Saved entries
===
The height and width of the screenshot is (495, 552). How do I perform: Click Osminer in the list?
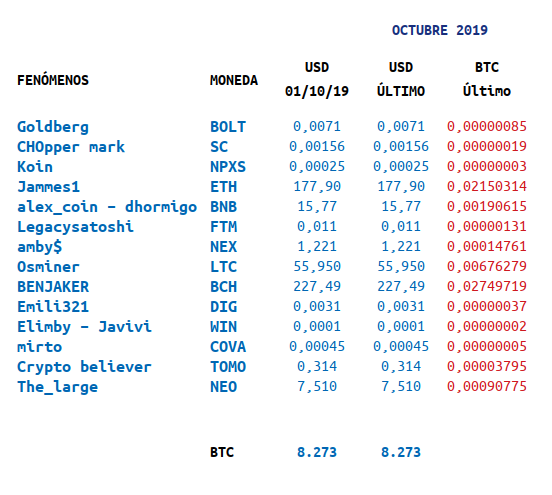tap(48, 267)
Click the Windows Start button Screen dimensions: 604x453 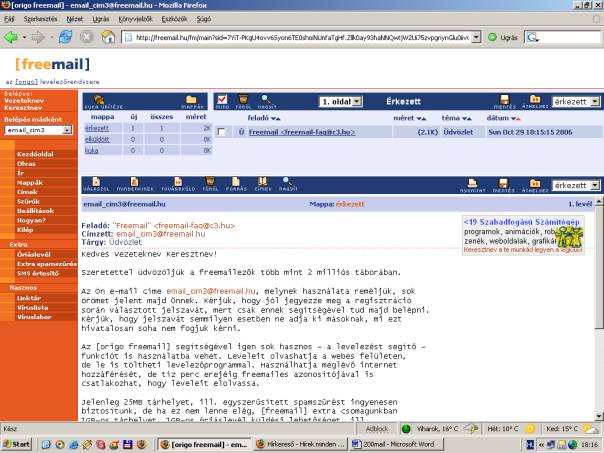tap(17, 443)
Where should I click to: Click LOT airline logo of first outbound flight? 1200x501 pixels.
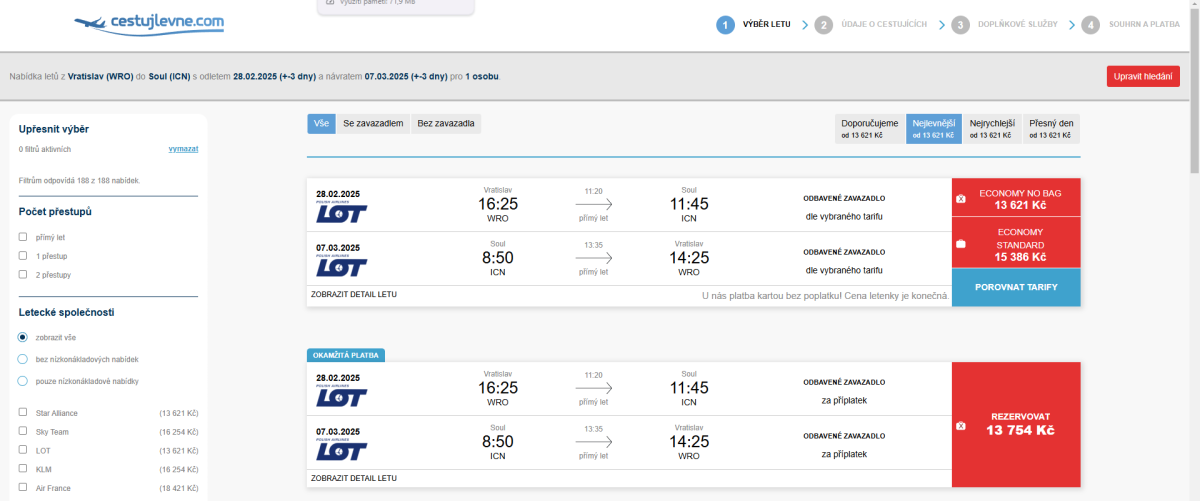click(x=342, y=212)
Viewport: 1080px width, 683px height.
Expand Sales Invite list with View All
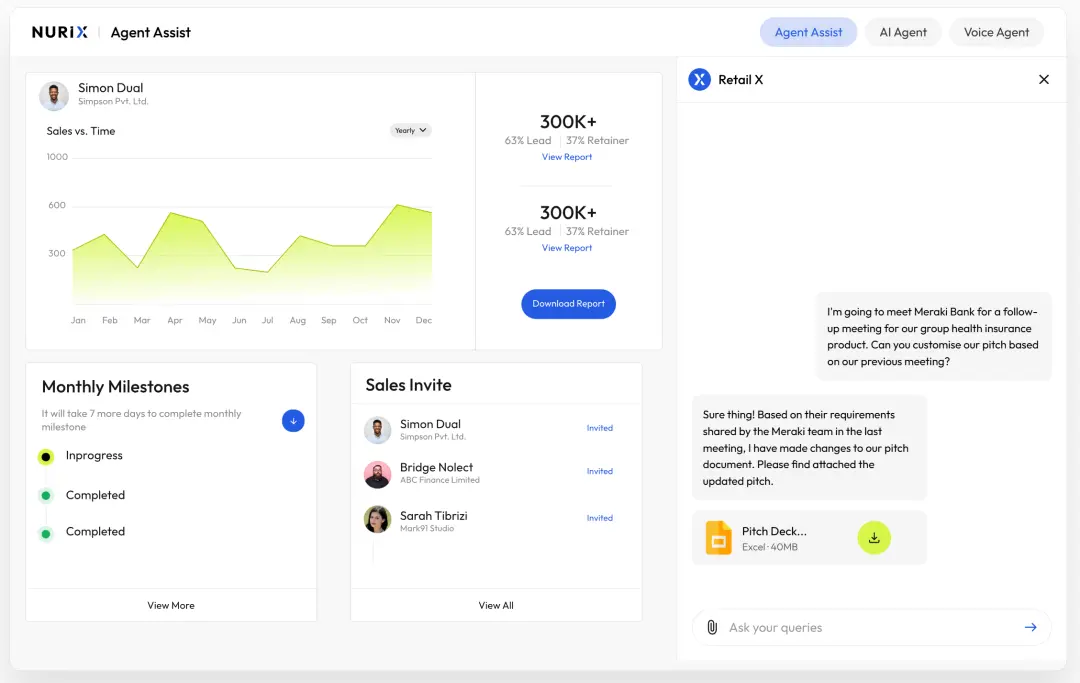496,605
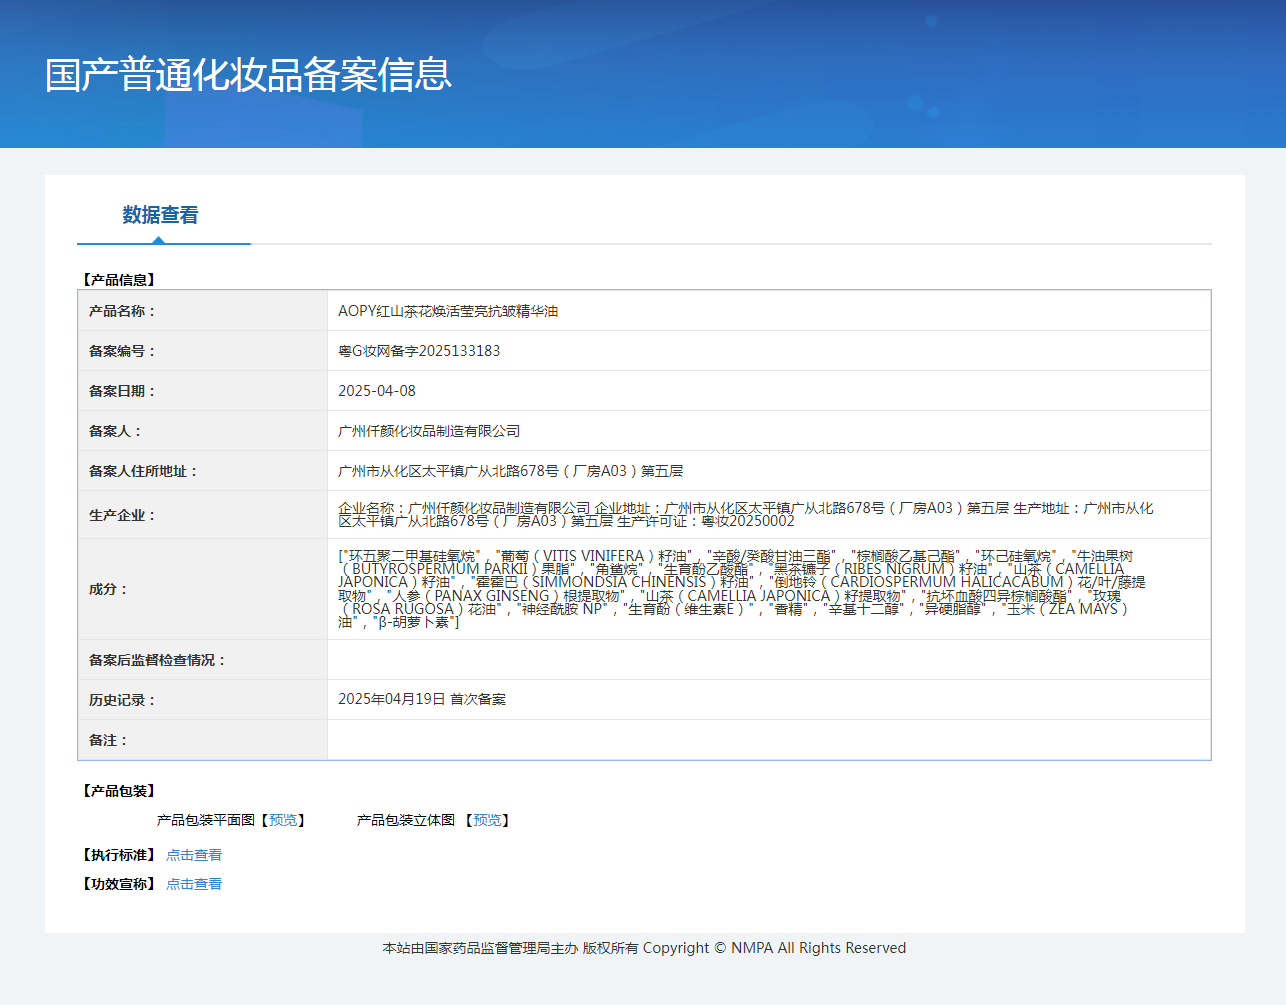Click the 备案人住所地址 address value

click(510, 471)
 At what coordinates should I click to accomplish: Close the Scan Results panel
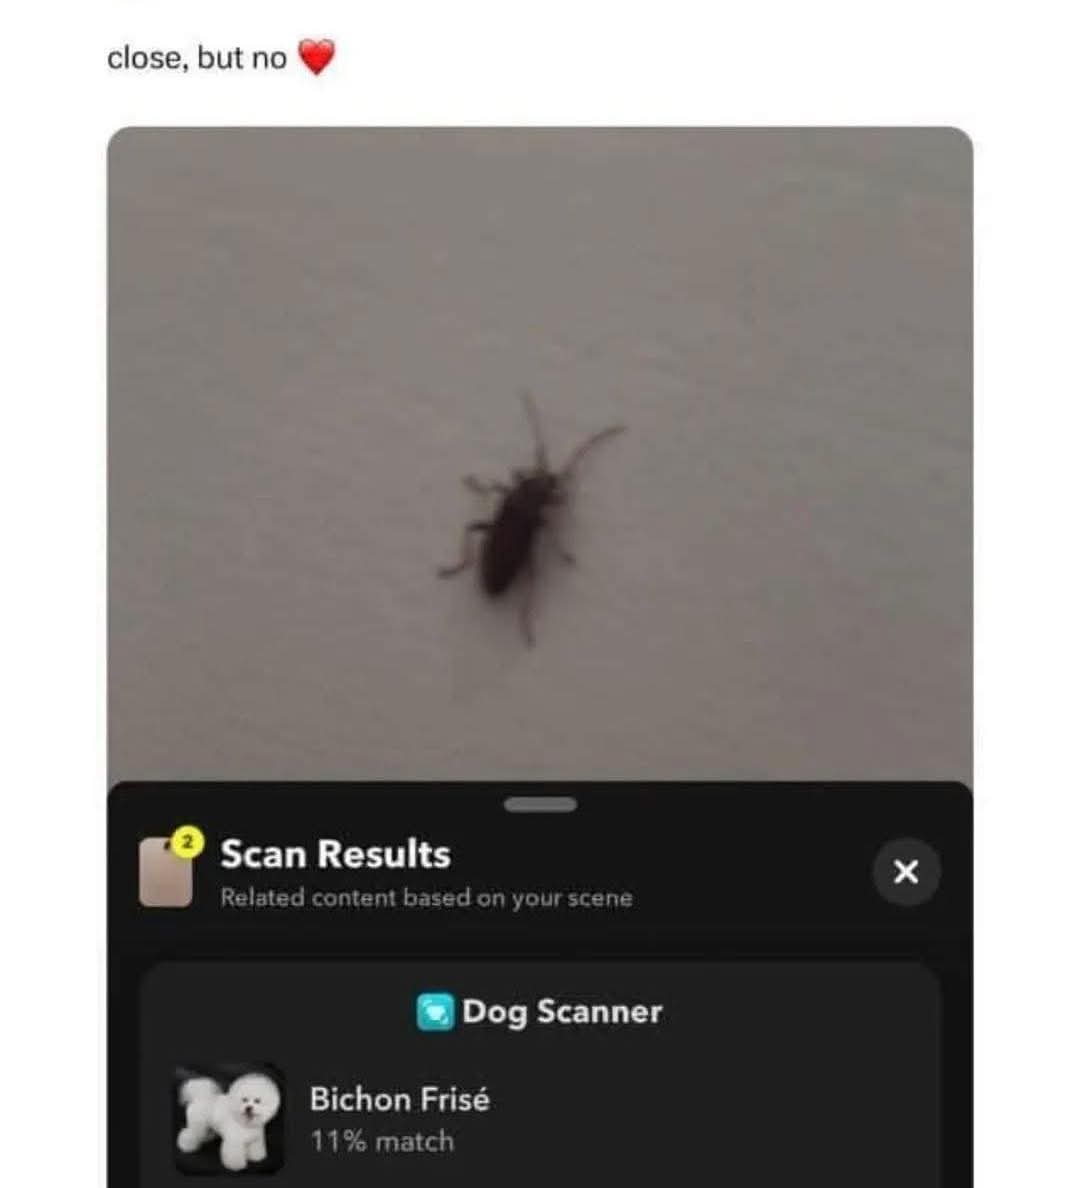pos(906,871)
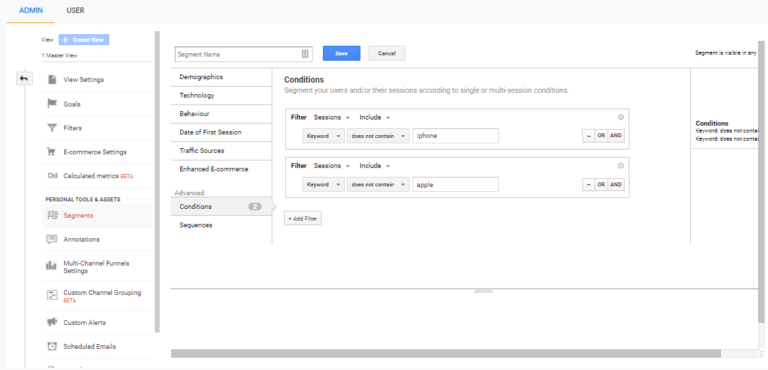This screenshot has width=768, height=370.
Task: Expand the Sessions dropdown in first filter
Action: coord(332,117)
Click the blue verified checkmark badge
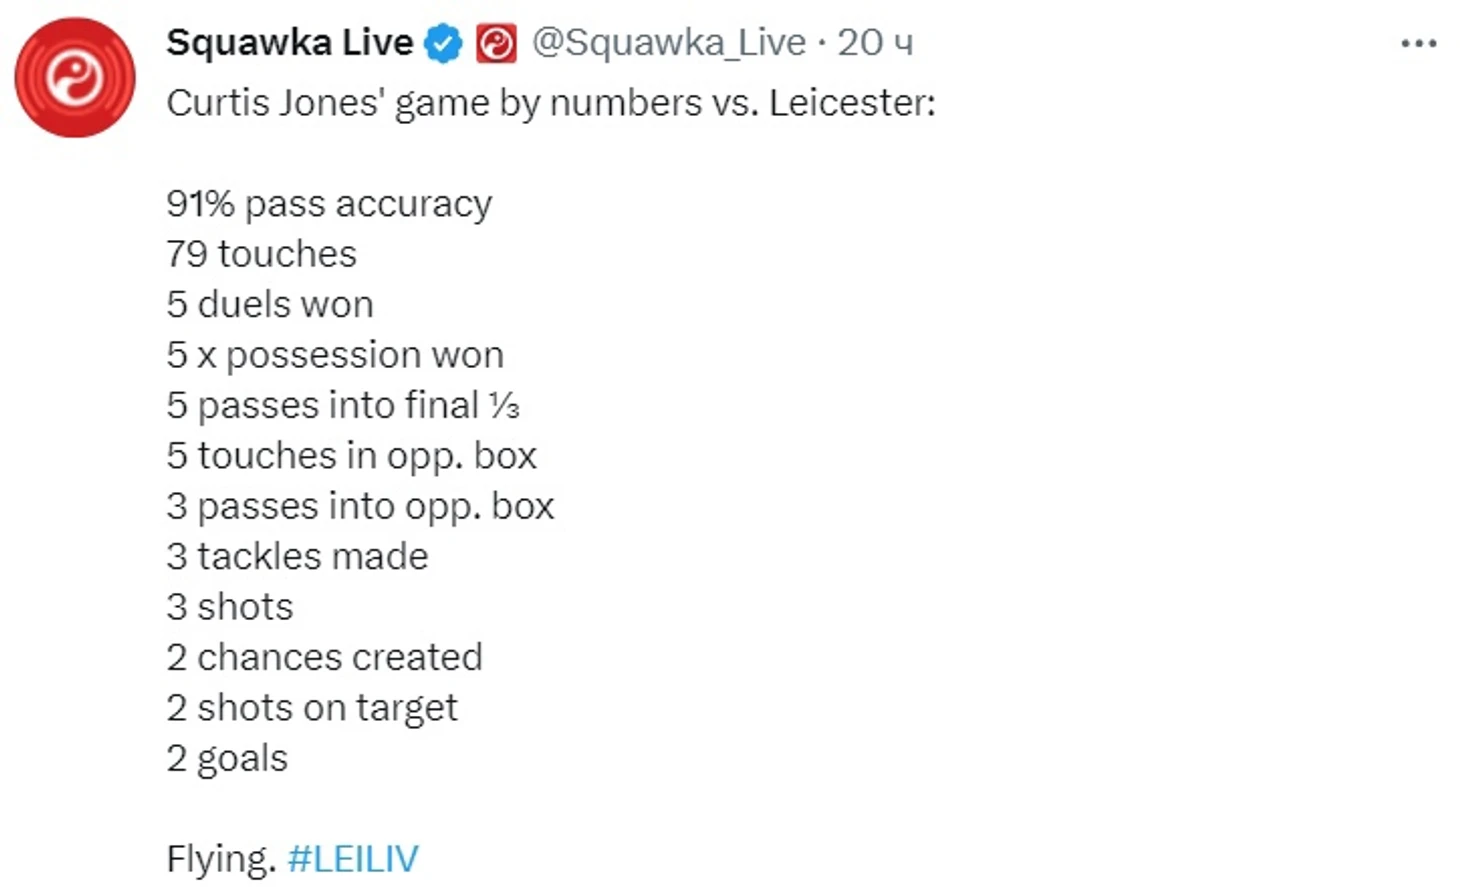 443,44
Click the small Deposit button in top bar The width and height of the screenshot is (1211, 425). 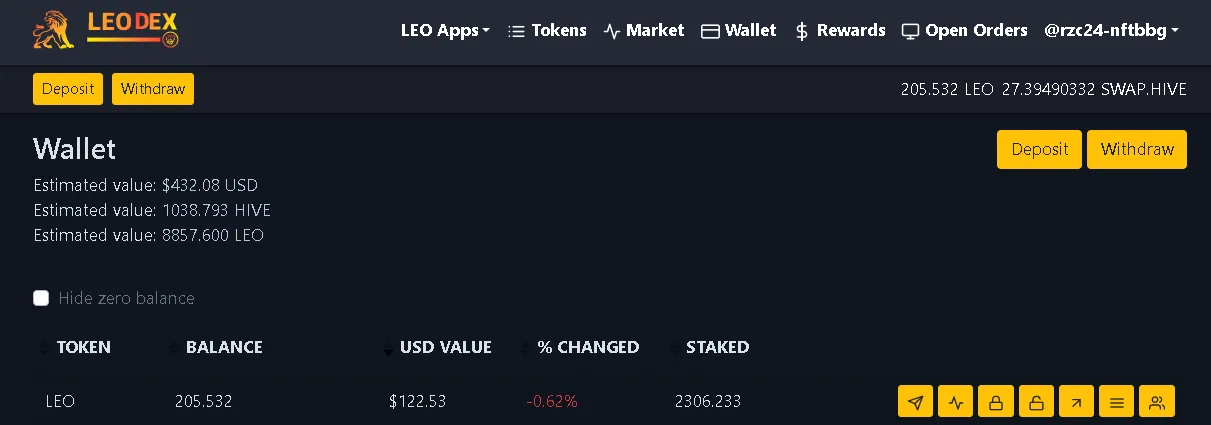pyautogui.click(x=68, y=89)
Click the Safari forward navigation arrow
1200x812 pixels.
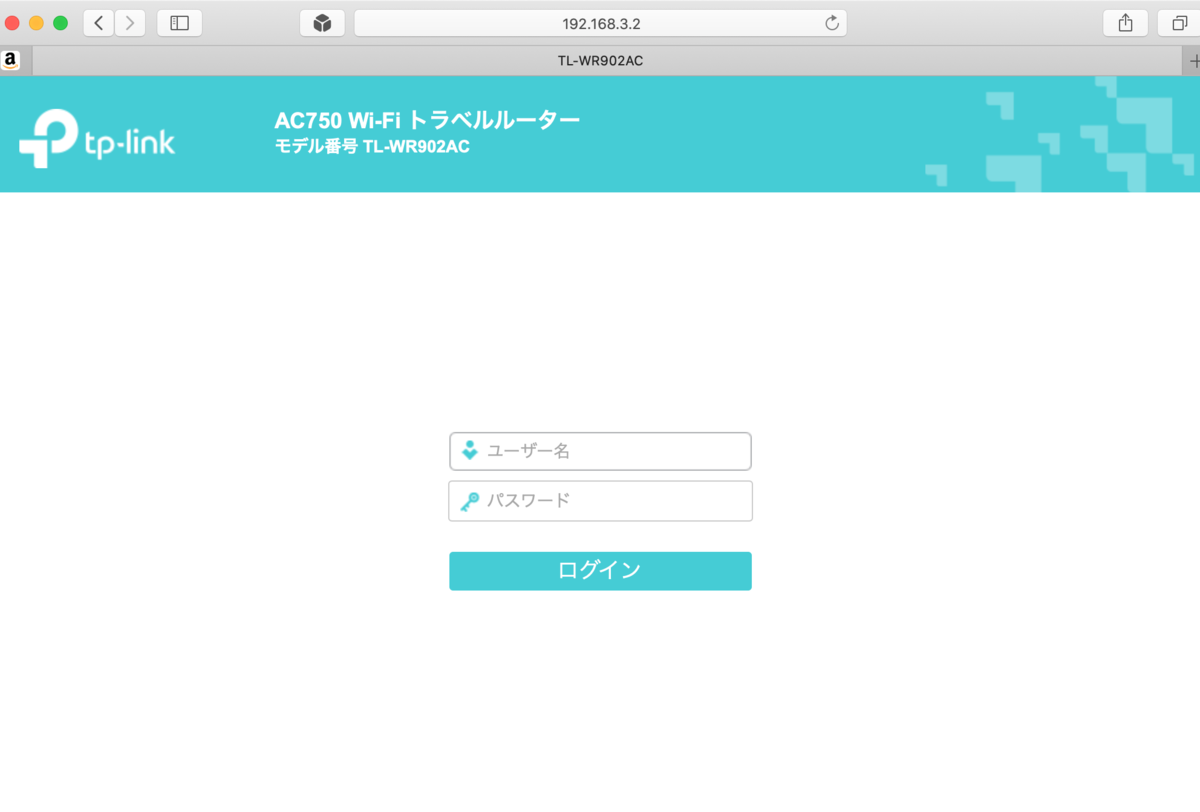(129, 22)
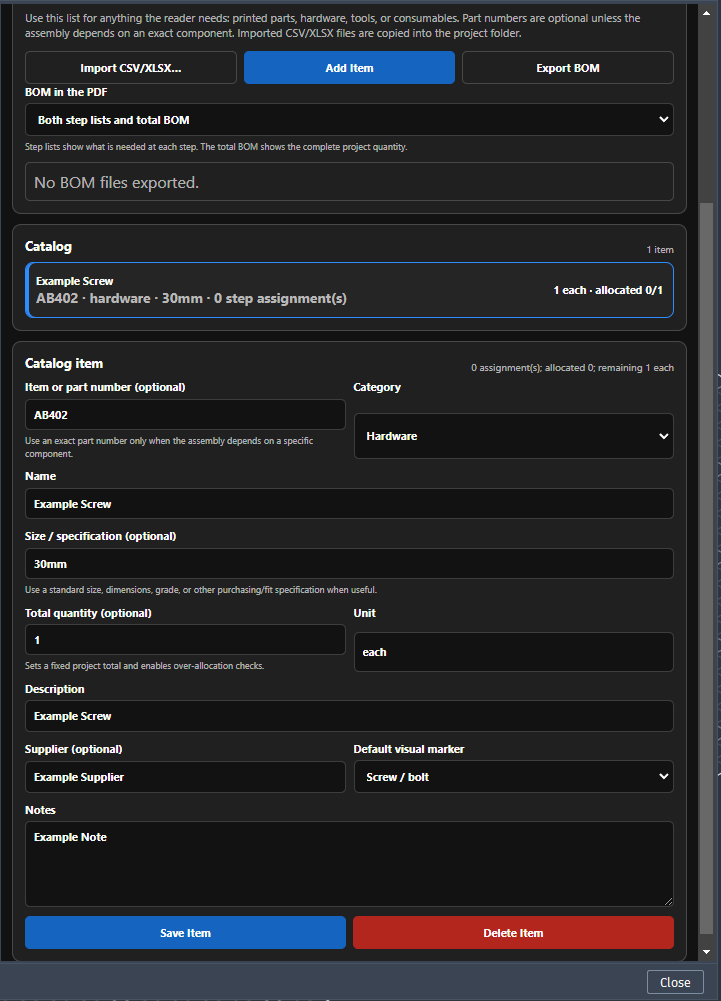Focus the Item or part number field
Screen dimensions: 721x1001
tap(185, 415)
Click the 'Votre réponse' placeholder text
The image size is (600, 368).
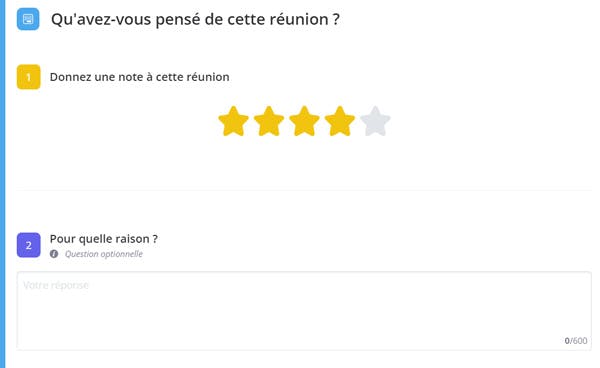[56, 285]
===
Task brief =
Beginning with the line that holds "Click the 'Votre réponse' placeholder text" and continuing to the end of the entries above, set down each line exactly, both ends included; include no pictures.

Reply =
Click the 'Votre réponse' placeholder text
The image size is (600, 368).
[56, 285]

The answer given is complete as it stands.